(Source data)
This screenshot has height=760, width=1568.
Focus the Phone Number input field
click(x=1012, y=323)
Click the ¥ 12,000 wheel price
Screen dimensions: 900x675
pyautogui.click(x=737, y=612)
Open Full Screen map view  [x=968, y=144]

==

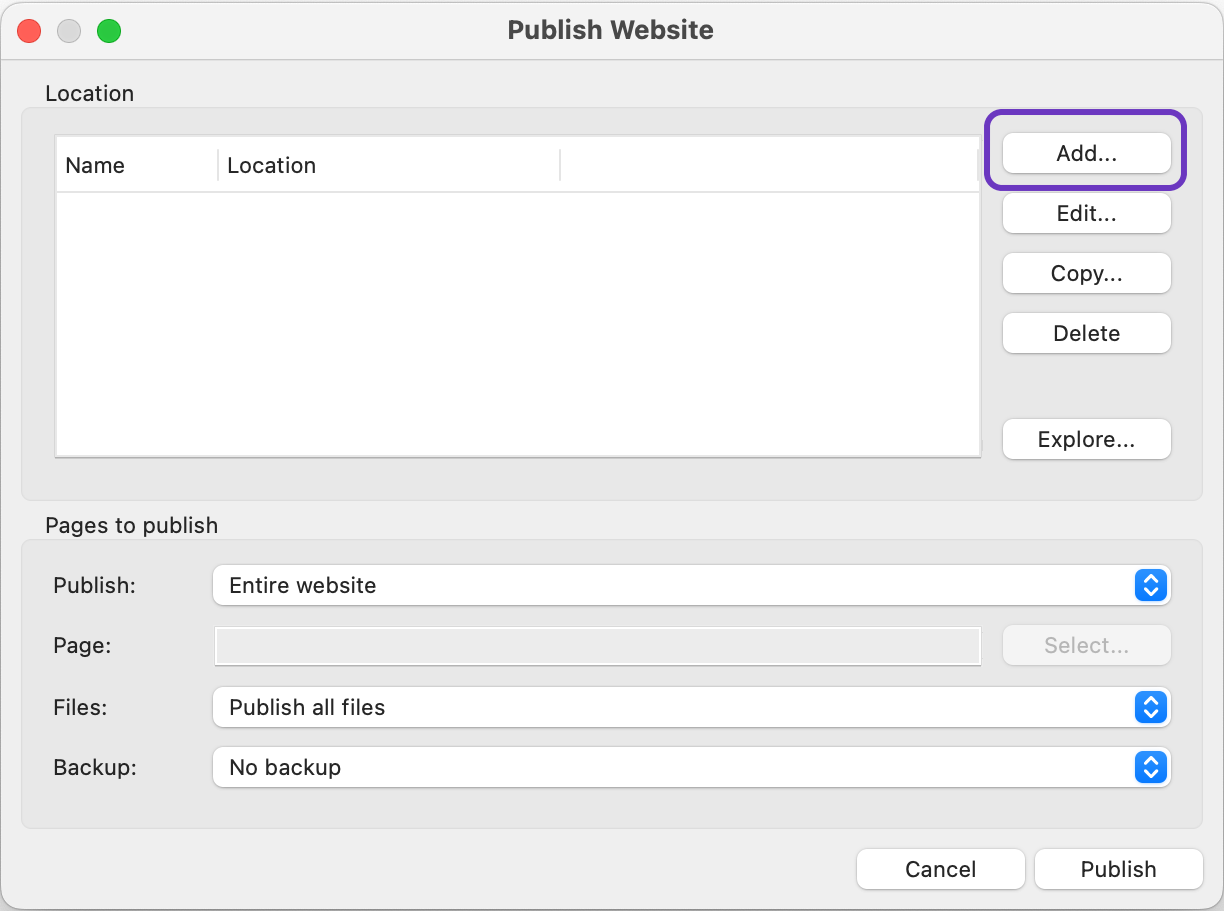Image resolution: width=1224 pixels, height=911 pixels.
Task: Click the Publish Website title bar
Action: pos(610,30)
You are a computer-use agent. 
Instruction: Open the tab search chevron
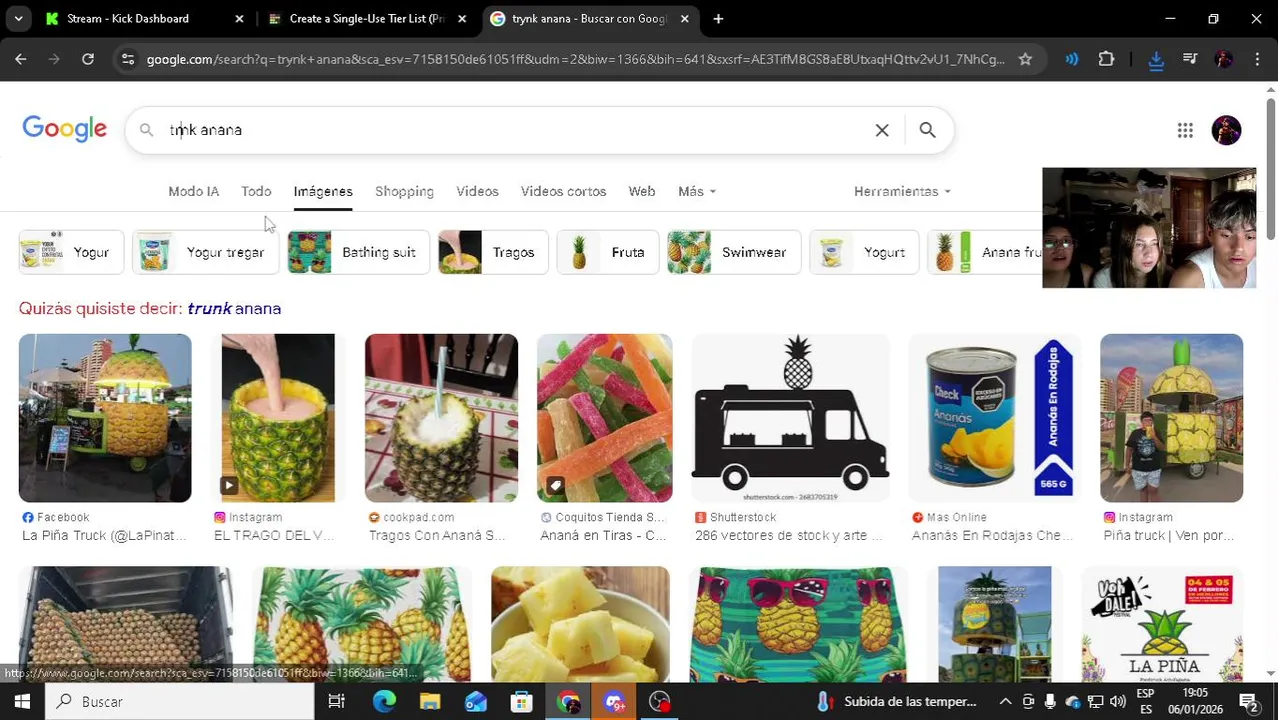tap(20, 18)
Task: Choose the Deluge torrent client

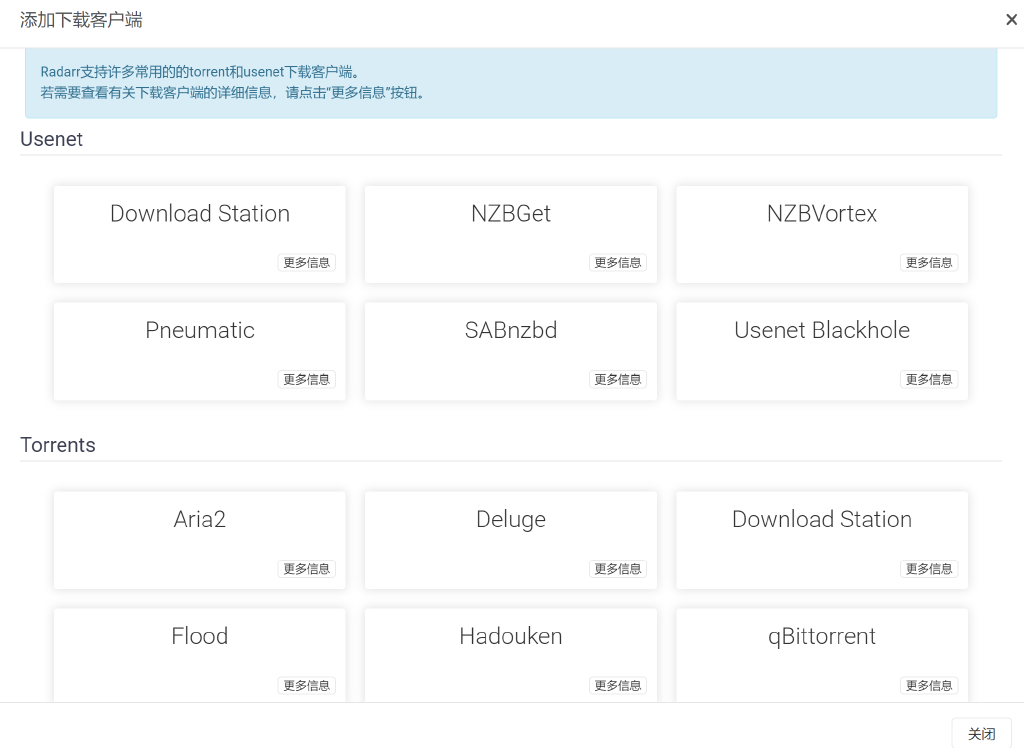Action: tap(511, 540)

--

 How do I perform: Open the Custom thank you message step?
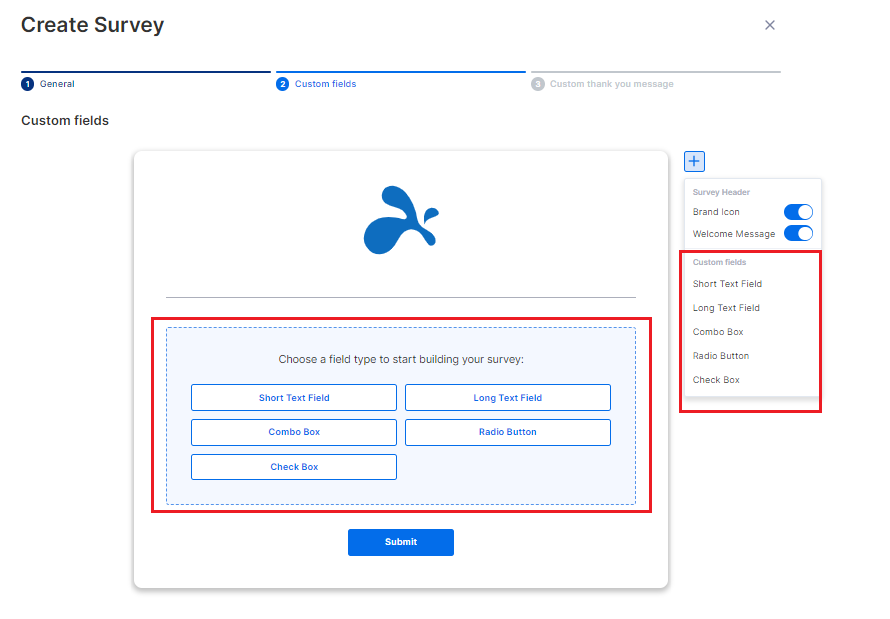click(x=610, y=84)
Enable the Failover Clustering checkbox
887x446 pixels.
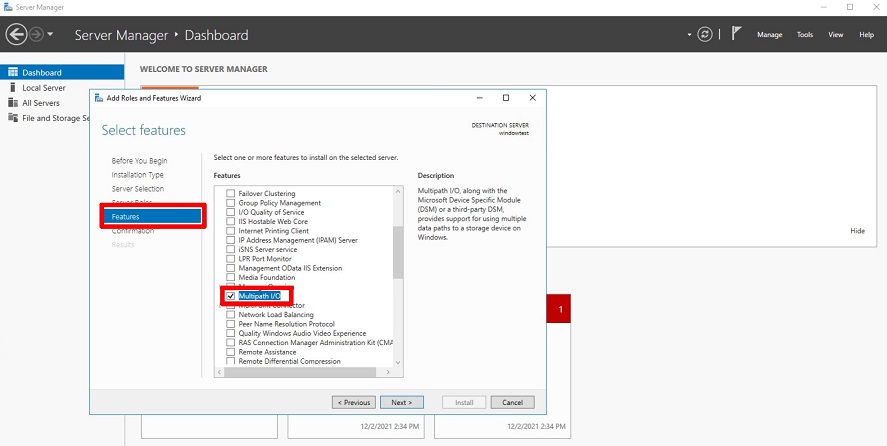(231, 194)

Task description: Retype the entries above exactly, but only from the line containing "Screen dimensions: 900x675" through the line containing "Open Full Screen", both included.

Response to this task:
Screen dimensions: 900x675
pyautogui.click(x=737, y=612)
Open Full Screen map view  [x=968, y=144]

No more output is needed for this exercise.